Scala regex FAQ: How can I match a regex pattern against an entire string in Scala?
This morning I needed to write a little Scala code to make sure a String completely matches a regex pattern. I started off by creating a Scala Regex
instance, and then realized the Regex class doesn’t have a simple method to determine whether a String completely matches a pattern.
In my case I wanted to make sure the String I was given contained only four characters, and those characters could be letters and numbers only, i.e., a four-character alphanumeric string.
Cutting to the chase, the easy solution to the problem is to remember that Scala is built on top of Java, so just use the matches
method of the Java String class. The following examples in the Scala REPL show my approach:
scala> "!123".matches("[a-zA-Z0-9]{4}") res0: Boolean = false scala> "!1 ".matches("[a-zA-Z0-9]{4}") res1: Boolean = false scala> "ab12".matches("[a-zA-Z0-9]{4}") res2: Boolean = true scala> "34Az".matches("[a-zA-Z0-9]{4}") res3: Boolean = true scala> "123".matches("[a-zA-Z0-9]{4}") res4: Boolean = false
As you can see, using this regex pattern, the String must be an alphanumeric string containing only letters and numbers, and must have a length of four characters. Problem solved.
Note: You can probably use Regex methods like findFirstIn
and findPrefixOf
to find a match, but those approaches use the Option/Some/None pattern, which require more work in this case.

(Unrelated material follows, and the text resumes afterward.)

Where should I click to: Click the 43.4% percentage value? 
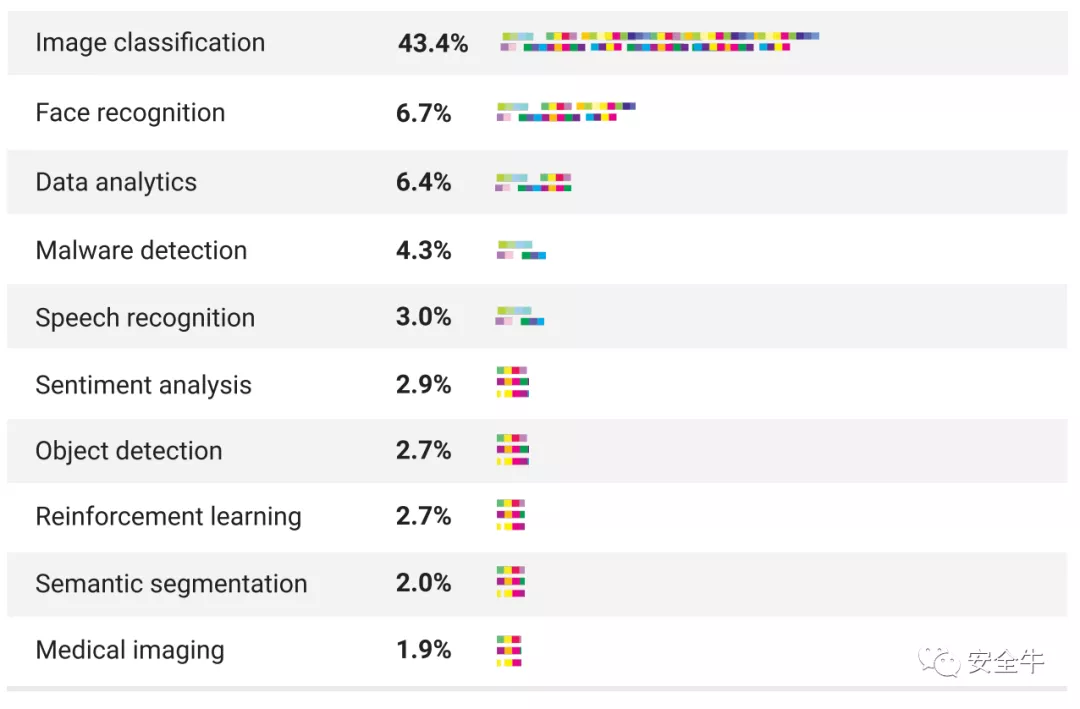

Another example: A regex pattern to match URI patterns
As another example of this technique, here’s a regex pattern I just created and I’m testing to match against URI patterns, which I plan to use for a blogging application I’m creating:
scala> val r = "[0-9a-zA-Z-_]*" r: String = [0-9a-zA-Z-_]* scala> "foo-bar".matches(r) res0: Boolean = true scala> "foo- bar".matches(r) res1: Boolean = false scala> "foo-123".matches(r) res2: Boolean = true scala> "/blog/foo-123".matches(r) res3: Boolean = true scala> "/blog/foo/123 ".matches(r) res4: Boolean = false scala> "/blog/foo/123".matches(r) res5: Boolean = true
The first line shows the regex pattern I created — "[0-9a-zA-Z-_]*" — and the rest of the lines show the tests I’m looking at. In my world, URIs should only contain the characters shown in the pattern: 0-9, a-z, A-Z, - and _.